June 2008

Plantar Fasciitis

1st Choice Healthcare Center - Dr. Hamid Sadri, Decatur, Atlanta

By definition, plantar fasciitis means inflammation of the fascial tissues of the bottom of the foot.  Although the name is used in many instances when an individual experiences foot or heel pain, the actual condition does have a rather classical and somewhat specific presentation.  In a true classical case of plantar fasciitis, there is inflammation of the actual plantar fascia, which is located either on the inside or on the outside part of the bottom of the foot; or another structure called the plantar aponeurosis (the hard and tough bands of fibre felt at the middle of the bottom of the foot), or at times one of the muscles in the foot called flexor digitorum brevis; all of which have an attachment to the heel bone (calcaneus). 

The exact cause of plantar fasciitis is still not known.  The most acceptable theory is that of a “repetitive Sprain/Strain Injury” (RSI) and the population most frequently affected by this seems to be endurance athletes, more specifically runners, followed by basketball players.  Non-athletic women are also likely to develop this condition. 

The presentation of the condition typically follows the pattern of intermittent heel or medial foot pain of several days to several months duration, which becomes chronic and recurring in many instances.  There is usually considerable discomfort upon standing up after a night’s rest, or even after prolonged sitting.  This seems to improve within a few minutes of weight bearing activity but will usually worsen by the end of the day.  There may also be sensations of achy and tired feet, pinpoint pain at the center of the heel, and cramping of the calf or foot muscles. 

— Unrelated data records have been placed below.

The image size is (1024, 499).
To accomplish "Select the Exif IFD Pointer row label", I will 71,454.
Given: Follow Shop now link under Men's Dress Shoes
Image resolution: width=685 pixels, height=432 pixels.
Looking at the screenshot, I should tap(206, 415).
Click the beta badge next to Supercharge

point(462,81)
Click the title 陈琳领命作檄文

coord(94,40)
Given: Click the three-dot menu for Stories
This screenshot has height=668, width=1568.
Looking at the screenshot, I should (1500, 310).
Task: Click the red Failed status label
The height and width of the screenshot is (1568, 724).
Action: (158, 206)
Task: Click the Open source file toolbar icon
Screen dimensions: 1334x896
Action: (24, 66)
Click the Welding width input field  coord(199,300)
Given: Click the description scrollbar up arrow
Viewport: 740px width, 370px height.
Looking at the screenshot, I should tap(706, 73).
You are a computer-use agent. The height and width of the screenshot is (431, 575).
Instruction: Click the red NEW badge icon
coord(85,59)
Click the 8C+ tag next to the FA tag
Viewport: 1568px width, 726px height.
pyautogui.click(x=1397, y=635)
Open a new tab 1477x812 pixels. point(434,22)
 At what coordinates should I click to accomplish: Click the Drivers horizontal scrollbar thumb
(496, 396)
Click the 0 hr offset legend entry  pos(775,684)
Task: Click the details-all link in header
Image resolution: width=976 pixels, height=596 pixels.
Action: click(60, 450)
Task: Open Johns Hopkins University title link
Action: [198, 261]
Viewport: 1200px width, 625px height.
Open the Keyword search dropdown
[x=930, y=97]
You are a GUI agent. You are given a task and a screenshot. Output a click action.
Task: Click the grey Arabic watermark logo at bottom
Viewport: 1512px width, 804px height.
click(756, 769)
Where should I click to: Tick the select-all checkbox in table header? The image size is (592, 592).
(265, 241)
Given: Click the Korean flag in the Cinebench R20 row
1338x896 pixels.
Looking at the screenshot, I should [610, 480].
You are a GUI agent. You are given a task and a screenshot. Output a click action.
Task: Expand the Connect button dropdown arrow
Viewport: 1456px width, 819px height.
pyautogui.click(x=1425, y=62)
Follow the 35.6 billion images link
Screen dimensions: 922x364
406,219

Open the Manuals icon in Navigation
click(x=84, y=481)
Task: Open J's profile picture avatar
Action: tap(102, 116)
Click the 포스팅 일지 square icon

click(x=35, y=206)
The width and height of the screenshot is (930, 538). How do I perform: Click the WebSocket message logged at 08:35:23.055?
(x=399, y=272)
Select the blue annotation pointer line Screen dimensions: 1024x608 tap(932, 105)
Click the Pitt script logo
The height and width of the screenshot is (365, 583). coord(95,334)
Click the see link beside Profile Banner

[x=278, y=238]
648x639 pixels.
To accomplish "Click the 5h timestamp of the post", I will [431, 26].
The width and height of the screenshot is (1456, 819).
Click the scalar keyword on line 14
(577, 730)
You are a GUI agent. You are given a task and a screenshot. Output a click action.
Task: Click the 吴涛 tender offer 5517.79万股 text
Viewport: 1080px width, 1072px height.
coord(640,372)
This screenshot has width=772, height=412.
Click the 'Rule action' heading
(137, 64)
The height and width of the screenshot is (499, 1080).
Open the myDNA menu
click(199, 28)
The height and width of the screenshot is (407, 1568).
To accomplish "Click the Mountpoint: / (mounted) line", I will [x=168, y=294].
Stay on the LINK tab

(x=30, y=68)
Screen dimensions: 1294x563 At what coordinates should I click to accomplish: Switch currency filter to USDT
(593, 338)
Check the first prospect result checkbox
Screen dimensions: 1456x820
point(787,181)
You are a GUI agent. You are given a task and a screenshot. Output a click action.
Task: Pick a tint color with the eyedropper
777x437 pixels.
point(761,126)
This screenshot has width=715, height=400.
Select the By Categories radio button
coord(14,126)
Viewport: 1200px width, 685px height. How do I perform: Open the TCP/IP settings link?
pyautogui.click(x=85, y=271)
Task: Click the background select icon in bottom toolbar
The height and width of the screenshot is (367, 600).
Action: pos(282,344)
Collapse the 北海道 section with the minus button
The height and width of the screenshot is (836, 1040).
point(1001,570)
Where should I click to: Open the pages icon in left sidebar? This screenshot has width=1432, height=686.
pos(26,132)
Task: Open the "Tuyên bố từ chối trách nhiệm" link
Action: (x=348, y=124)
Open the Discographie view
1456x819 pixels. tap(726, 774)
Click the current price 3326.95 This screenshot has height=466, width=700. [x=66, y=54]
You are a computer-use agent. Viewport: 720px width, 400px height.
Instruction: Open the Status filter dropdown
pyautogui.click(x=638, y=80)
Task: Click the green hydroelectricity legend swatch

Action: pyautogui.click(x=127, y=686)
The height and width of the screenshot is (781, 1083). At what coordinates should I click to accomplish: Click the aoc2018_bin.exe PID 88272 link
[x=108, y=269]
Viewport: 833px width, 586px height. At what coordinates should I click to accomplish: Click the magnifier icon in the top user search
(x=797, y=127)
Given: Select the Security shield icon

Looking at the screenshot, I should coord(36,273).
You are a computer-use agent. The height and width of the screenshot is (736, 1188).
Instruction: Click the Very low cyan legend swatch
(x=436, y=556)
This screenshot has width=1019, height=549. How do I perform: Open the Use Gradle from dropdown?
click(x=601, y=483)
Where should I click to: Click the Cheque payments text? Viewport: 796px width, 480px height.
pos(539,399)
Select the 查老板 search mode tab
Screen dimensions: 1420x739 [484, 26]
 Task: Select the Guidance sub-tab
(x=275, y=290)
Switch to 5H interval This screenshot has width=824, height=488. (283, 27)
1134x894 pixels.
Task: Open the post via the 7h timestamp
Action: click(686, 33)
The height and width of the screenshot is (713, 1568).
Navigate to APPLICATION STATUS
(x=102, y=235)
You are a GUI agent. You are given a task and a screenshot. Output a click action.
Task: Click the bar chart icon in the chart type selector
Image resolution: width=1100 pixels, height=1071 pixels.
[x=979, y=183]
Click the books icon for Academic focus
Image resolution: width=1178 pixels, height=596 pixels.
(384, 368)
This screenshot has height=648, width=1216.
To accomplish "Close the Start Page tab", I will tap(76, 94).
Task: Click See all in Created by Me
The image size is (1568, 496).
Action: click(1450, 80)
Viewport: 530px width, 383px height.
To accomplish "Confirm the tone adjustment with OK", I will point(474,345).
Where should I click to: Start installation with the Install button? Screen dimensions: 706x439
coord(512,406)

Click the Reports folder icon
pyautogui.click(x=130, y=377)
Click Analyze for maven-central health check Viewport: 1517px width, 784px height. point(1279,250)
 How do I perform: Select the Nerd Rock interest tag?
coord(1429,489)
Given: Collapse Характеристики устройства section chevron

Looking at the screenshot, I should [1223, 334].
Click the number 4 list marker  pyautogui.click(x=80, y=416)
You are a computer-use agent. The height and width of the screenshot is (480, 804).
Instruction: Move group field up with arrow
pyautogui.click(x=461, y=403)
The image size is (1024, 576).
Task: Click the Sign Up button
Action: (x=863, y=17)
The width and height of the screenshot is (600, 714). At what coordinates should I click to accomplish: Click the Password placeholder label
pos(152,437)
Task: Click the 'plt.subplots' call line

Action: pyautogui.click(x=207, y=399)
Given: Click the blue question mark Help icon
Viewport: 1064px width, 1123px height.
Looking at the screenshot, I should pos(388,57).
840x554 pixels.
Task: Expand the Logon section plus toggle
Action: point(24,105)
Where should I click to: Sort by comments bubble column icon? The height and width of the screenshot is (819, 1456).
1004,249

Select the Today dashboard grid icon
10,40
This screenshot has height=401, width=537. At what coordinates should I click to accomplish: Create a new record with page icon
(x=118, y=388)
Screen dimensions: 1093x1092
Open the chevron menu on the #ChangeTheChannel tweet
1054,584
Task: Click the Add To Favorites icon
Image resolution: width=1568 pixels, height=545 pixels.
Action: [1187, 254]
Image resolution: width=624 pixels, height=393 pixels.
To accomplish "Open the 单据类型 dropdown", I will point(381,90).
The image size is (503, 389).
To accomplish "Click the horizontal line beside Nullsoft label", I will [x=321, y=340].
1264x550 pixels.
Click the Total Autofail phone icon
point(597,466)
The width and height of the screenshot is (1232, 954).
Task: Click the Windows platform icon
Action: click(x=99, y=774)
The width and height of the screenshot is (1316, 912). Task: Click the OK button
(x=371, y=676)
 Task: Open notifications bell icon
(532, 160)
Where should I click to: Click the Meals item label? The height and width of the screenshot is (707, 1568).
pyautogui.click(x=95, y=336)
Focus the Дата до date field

Diagnosis of the condition is usually made by the history of complaints as reported by the patient, which will follow the above-mentioned pattern.  There will usually be a painful point under the heel of the affected foot.  The symptoms may also be increased by rising up on the toes or by bending the ankle, the foot and the toes back, causing a stretching of the tissues at the bottom of the foot.  If the condition is not resolved properly, there may be excessive bone growth (calcaneal bone spur) that could develop at the heel.  The spur, if present may not be palpated in most cases.  However, it may be visualized on an x-ray or an MRI.  It should be kept in mind that these spurs may be fibrocartilagenous, calcific, or bony (ossified) in nature.  The difference is that the first two types can, and often do, cause pain at the heel while the last one in most cases is not symptomatic.  Although the pain may be severe and exquisite in most cases, there is no bruising or swelling visible to the naked eye as one may suspect. 

There are many other conditions that may cause foot or heel pain (rheumatoid arthritis, stress fractures, gout, Sever’s disease, Reiters syndrome, calcaneal bursitis, tarsal tunnel syndrome, etc.), which makes a proper diagnosis, as always, the key to successful treatment and resolution of the condition.  Once the correct diagnosis has been made, several options for treatment are available.  While some of these treatments will simply help with the reduction of symptoms, others will actually help address the underlying cause.  Some of the common treatments of plantar fasciitis that can be tried by the patients (with varying degrees of success/failure) include: 

  • Stretching and/or strengthening of the calf and foot muscles (many different exercises/routines are available and may be tried-some with more success than others.  For example, calf stretches, rolling a golf ball or a tennis ball under the foot, heel-drops or toe raises, toe taps and foot curls are only a few of many of the routines that can be implemented)

  • Foot/ankle splints (posterior night splints) worn at night to help stretch the calf muscles

  • Donuts or gel pads under the heel

  • Soft arch support

  • Ice massage (rolling foot back and forth for a few minutes on a frozen bottle of water)

  • Rest from the offending activity (running, jumping or prolonged standing)

Other treatment methods, which are offered in a clinical setting, may include:

  • Therapeutic ultrasound

  • Phonophoresis or iontophoresis

  • Trigger point massage

  • Anti-inflammatory medications (frequently ineffective)

  • Casting (not a common method and not one I would recommend unless all else has failed)

  • Steroid injections-should be avoided as they cause damage to the tissue and will weaken it, which may result in the condition becoming worse or even tissue tears.

  • Custom made orthotics

  • Taping of the arch or the plantar aponeurosis

  • Myofascial release techniques such as Active Release Techniques (A.R.T.) and Graston Technique have been shown extremely effective

  • Biomechanical correction of joint function, typically involving joint manipulations of the foot, ankle, knee, hip or pelvis are usually helpful and often needed

  • Walking and running gait analysis and corrections are needed for the athletes with this condition

  • Surgery has been tried with varying results (typically less than optimal outcomes)

  • For more difficult cases that may fail to respond to the above combination of treatments a procedure called “Extracorporeal Lithotripsy” may offer some relief.

Considering that a large portion of our practice is made up of endurance athletes, we have seen and successfully treated many cases of plantar fasciitis with a combination of the conservative methods mentioned above.  Once again, early and accurate diagnosis and proper treatment of the cause and the symptoms of this condition is the key to successful resolution of it.